◆ **EXERCISE**
Would you return the lines between the one holding "The width and height of the screenshot is (1456, 819)." and the one holding "Task: Close the", inclusive, and only those, exactly as they stand in the listing below?
■ ■ ■ ■ ■
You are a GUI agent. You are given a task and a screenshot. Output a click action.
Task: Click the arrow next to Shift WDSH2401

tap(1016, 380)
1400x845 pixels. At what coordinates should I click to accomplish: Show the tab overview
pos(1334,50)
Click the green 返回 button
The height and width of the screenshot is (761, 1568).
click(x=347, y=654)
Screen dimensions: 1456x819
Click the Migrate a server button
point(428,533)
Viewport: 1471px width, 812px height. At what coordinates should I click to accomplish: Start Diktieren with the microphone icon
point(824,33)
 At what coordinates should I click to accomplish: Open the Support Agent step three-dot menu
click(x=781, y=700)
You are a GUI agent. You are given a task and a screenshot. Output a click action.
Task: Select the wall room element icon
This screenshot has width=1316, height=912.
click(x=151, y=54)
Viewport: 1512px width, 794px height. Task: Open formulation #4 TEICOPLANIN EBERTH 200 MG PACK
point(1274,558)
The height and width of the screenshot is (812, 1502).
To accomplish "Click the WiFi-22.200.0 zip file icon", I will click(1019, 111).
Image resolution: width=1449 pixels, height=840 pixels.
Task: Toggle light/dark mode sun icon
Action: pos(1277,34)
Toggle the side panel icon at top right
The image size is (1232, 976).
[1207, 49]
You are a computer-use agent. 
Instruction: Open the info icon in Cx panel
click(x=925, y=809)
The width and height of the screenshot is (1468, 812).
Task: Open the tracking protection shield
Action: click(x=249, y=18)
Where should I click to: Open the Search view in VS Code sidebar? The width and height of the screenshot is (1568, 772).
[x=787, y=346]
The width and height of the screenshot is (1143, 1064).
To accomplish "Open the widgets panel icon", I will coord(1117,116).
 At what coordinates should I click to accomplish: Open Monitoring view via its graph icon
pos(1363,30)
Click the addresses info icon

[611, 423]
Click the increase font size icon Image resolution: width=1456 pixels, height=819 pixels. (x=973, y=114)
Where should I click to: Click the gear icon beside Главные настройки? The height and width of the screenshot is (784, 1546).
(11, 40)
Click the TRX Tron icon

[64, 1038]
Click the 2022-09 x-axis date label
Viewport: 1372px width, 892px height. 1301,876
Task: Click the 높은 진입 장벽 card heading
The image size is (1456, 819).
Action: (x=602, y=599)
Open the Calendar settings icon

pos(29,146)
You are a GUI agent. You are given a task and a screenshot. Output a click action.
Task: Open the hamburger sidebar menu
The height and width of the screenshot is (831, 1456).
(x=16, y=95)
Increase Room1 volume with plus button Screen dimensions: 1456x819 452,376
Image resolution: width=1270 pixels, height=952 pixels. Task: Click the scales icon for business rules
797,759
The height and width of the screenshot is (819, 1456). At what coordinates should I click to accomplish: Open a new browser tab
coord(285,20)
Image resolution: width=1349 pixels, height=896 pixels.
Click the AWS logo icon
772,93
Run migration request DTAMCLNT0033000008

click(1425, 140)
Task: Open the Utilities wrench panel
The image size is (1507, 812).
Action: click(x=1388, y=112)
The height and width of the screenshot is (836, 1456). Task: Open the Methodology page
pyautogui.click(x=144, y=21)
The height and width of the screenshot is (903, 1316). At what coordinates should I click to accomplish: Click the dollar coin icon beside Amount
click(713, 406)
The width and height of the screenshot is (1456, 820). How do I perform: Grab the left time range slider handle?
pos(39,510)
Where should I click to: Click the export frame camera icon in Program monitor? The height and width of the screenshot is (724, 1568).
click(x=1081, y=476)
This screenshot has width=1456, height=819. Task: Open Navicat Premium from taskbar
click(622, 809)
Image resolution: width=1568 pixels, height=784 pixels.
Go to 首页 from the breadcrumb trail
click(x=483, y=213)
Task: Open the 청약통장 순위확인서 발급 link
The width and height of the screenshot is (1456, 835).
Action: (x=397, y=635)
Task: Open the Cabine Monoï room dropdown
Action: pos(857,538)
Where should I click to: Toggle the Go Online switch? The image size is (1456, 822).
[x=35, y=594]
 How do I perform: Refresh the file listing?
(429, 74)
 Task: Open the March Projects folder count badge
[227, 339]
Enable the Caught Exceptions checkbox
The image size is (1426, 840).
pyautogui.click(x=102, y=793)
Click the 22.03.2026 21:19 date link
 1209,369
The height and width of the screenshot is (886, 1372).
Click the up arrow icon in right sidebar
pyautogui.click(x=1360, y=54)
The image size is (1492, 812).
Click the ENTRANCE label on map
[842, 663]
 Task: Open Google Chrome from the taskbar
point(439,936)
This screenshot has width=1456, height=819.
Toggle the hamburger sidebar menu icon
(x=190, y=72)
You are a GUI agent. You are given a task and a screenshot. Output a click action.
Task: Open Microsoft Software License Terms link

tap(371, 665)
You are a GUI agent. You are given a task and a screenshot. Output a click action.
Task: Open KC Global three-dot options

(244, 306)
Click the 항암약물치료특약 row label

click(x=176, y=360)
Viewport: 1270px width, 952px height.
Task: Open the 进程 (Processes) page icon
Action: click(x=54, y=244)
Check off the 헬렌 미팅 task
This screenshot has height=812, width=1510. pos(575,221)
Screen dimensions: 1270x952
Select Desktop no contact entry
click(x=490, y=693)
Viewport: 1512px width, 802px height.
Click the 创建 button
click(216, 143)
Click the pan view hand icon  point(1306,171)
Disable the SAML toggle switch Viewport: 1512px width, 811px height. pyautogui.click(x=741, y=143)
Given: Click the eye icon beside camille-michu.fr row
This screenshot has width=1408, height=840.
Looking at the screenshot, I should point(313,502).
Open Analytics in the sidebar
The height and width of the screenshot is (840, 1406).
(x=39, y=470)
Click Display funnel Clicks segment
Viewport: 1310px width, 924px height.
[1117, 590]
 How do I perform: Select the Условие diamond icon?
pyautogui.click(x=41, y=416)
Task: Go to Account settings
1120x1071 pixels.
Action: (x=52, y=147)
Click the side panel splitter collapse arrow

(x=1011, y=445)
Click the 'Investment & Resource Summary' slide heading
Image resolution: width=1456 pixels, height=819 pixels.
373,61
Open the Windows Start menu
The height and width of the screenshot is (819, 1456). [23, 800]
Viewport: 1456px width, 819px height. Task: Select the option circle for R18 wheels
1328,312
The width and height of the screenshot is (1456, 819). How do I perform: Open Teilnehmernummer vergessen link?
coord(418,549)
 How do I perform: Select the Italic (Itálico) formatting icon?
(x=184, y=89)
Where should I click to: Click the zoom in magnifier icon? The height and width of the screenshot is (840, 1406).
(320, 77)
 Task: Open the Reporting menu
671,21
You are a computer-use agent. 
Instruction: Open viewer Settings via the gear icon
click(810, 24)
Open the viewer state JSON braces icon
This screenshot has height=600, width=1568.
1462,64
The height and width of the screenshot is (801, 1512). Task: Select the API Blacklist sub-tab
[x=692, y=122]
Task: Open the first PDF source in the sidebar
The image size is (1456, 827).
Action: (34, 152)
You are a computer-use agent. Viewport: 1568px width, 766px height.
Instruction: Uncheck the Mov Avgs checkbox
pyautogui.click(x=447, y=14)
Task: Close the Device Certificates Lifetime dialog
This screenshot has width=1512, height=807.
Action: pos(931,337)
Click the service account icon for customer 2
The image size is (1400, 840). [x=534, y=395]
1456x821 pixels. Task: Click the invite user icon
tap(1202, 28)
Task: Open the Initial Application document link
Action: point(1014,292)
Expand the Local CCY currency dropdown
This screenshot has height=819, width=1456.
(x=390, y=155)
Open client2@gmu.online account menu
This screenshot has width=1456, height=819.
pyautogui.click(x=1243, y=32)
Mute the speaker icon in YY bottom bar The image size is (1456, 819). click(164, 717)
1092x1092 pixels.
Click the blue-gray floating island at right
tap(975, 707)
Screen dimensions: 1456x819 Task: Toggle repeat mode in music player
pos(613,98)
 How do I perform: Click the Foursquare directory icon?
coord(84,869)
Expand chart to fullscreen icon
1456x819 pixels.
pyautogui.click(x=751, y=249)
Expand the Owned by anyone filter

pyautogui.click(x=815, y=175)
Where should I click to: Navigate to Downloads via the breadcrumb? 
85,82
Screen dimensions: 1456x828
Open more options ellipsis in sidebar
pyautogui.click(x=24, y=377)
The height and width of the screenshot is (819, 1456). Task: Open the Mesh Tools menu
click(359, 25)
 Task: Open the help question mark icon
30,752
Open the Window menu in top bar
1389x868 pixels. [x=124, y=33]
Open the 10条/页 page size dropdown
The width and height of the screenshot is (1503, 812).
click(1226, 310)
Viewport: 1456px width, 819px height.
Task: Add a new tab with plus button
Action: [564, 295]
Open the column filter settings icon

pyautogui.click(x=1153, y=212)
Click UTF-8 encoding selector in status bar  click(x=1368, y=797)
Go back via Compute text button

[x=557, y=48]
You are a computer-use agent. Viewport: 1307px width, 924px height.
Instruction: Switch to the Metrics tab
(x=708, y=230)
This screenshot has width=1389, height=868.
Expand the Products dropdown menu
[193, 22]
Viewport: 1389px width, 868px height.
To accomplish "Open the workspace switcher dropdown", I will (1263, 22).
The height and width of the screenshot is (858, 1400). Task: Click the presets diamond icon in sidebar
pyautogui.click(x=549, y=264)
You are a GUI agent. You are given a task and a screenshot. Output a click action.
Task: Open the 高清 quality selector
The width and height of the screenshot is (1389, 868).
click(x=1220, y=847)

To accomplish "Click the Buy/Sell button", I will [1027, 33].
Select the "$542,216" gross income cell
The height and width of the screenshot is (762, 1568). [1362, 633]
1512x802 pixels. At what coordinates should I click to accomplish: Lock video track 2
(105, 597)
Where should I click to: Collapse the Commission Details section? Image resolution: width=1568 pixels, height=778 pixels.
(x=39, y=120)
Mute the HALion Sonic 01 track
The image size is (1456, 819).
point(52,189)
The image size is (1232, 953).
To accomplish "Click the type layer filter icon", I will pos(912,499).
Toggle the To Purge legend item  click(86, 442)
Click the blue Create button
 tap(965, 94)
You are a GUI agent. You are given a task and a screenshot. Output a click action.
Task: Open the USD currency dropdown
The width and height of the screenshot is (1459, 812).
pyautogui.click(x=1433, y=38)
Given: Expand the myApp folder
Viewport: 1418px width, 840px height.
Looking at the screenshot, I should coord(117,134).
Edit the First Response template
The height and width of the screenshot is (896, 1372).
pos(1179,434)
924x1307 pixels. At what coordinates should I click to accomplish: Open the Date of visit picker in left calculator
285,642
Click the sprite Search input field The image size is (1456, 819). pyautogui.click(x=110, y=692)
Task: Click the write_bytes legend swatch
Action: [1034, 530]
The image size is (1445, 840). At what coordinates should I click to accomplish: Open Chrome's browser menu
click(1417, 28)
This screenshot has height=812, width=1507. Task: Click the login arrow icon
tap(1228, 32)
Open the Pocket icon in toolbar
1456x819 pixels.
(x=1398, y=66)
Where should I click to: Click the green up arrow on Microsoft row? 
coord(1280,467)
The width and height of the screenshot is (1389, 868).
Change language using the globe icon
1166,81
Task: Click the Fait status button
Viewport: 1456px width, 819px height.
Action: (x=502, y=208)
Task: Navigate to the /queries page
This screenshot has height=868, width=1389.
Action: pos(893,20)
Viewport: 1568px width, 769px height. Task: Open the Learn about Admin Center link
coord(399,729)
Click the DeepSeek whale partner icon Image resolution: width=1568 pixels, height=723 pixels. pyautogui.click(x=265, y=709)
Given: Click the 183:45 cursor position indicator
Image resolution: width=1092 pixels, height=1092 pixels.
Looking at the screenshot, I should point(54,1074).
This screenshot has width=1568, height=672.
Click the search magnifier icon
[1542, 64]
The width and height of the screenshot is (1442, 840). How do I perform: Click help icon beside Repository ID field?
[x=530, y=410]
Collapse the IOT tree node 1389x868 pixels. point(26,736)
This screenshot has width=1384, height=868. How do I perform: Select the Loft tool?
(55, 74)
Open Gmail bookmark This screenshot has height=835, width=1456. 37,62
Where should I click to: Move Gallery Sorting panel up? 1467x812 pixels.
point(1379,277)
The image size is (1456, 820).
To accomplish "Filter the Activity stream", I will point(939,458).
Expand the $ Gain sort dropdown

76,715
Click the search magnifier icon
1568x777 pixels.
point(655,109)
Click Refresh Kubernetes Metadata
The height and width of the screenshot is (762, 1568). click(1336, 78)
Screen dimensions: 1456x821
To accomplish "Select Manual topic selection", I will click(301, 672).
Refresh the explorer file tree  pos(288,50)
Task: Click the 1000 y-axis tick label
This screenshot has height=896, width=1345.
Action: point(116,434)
■ ■ ■ ■ ■
◆ **ANSWER TO THE EXERCISE**
The width and height of the screenshot is (1456, 819). How do I perform: Open Teilnehmernummer vergessen link?
coord(418,549)
 How do I perform: Select the Italic (Itálico) formatting icon?
(x=184, y=89)
Where should I click to: Click the zoom in magnifier icon? The height and width of the screenshot is (840, 1406).
(320, 77)
 Task: Open the Reporting menu
671,21
You are a computer-use agent. 
Instruction: Open viewer Settings via the gear icon
click(810, 24)
Open the viewer state JSON braces icon
This screenshot has height=600, width=1568.
1462,64
The height and width of the screenshot is (801, 1512). Task: Select the API Blacklist sub-tab
[x=692, y=122]
Task: Open the first PDF source in the sidebar
The image size is (1456, 827).
Action: (34, 152)
You are a computer-use agent. Viewport: 1568px width, 766px height.
Instruction: Uncheck the Mov Avgs checkbox
pyautogui.click(x=447, y=14)
Task: Close the Device Certificates Lifetime dialog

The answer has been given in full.